**WORK ORDER:** In which lines of the data does the string "will" appear? Copy every one.

**RECORDED DATA:**
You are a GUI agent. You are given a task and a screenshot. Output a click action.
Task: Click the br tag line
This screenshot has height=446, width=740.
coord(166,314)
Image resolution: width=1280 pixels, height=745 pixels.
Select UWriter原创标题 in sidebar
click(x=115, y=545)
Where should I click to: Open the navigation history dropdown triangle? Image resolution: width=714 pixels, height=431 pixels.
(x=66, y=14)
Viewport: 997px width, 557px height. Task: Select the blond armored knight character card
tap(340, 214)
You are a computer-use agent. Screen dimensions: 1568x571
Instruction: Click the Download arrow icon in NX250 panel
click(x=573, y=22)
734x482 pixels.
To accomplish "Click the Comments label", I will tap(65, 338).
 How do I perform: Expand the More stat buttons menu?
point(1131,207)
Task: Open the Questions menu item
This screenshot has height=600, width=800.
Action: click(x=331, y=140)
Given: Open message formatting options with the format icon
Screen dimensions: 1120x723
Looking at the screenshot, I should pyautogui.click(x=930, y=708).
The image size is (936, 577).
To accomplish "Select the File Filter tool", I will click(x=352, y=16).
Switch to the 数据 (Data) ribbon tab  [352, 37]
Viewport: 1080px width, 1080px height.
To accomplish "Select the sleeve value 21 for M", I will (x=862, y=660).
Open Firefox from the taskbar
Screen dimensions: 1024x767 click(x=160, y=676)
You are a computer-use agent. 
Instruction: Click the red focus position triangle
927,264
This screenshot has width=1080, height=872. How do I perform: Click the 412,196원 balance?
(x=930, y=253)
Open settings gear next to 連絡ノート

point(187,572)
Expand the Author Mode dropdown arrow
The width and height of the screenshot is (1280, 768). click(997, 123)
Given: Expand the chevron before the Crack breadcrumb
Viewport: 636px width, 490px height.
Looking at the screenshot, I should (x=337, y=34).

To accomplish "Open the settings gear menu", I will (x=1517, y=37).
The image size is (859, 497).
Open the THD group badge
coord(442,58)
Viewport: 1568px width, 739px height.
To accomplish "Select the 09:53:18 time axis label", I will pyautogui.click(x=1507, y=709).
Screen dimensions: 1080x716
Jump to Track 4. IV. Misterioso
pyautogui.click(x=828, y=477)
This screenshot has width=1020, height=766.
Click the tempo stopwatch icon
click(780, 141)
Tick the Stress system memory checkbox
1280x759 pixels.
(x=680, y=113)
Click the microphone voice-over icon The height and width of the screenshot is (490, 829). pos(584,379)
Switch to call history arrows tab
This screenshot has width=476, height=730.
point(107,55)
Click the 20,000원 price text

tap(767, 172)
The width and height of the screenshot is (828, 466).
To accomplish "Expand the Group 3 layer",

**TASK SOLUTION:**
To accomplish "Click the Comments label", I will tap(65, 338).
To accomplish "Select the File Filter tool", I will click(x=352, y=16).
To accomplish "Select the sleeve value 21 for M", I will (x=862, y=660).
To accomplish "Open the settings gear menu", I will (x=1517, y=37).
To accomplish "Select the 09:53:18 time axis label", I will pyautogui.click(x=1507, y=709).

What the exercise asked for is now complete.